Proper growth comes about from:

1. Feeding (on the Word of God)
2. Exercise (getting involved in Christian ministry or service)
3. Instruction (heeding warnings to stay away from what is dangerous)

I believe God is pleased when we show love and encouragement to new believers. First of all, it is the right thing to do. Second, it stimulates growth.

In order to encourage others to grow, we need to make sure we’re growing ourselves.

Thou therefore which teachest another, teachest thou not thyself? thou that preachest a man should not steal, dost thou steal?

Romans 2:21

If the people you are ministering to start to outgrow you spiritually, that is not the ideal situation. One solution for this is staying grounded in the Word of God. When you encourage someone, encourage them from the Word.
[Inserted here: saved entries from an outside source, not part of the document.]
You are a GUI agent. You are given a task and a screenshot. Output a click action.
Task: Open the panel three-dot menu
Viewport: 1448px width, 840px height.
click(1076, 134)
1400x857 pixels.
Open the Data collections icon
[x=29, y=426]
Experiences can be good, but the standard by which we judge our experiences is the Bible. Study your Bible.

When you minister to immature believers it is also important to find out where their interests lie. If possible, find out what’s going on at their homes. This is especially true with children.

Even a child is known by his doings, whether his work be pure, and whether it be right. The hearing ear, and the seeing eye, the LORD hath made even both of them.

Proverbs 20:11-12

God gave us eyes and ears not just to entertain ourselves, but so we can observe who needs to be encouraged, and then do it.
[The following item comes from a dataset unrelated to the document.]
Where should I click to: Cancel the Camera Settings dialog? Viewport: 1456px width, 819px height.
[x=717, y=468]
I went by the field of the slothful, and by the vineyard of the man void of understanding;

Proverbs 24:30

The “slothful” is like a farmer who is too lazy to work the field God has given him. He is purposely ignorant, willfully ignoring the vineyard.

And, lo, it was all grown over with thorns, and nettles had covered the face thereof, and the stone wall thereof was broken down.

Proverbs 24:31

The vines are not growing like they are supposed to because of all the useless weeds that have come up and stolen the nutrients that should be causing good fruit to grow. The wall around the vineyard is no longer in a condition to stop wild animals or vandals from coming in and destroying the crop.

Then I saw, and considered it well: I looked upon it, and received instruction. Yet a little sleep, a little slumber, a little folding of the hands to sleep:

Proverbs 24:32-33

The farmer says that he will get around to it after he’s a little more rested – after his schedule clears up.

So shall thy poverty come as one that travelleth; and thy want as an armed man.

Proverbs 24:34

The lazy farmer will be robbed of his opportunity.

If you have been a Christian for a while, God has put you in a position to encourage someone. You have an opportunity to build someone up – to keep the fences of protection mended, to stimulate growth in someone, to feed someone, to pull out the weeds and thorns, to get in on the job of raising up mature Christians.

We’re not going to be able to do that if we don’t encourage them. And we won’t be able to do it by just checking in with them for one hour on Sundays. We’re going to have to call, to send cards, to invite them to activities, to visit them when they’re sick. Immature Christians tend to, for good or ill, base what they think about the Lord on what they think about other Christians. If I’m always late for church, I’m sending a message to someone that church is just not all that important to me. If I don’t know some basic truths from the Bible, I’m sending a message that preparing to live out God’s Word is not that important to me. If I speak to my Christian friends only when I see them at church Sunday mornings, I’m sending the message that I am only pretending to care about them.

Let’s strive to encourage other Christians, especially new ones.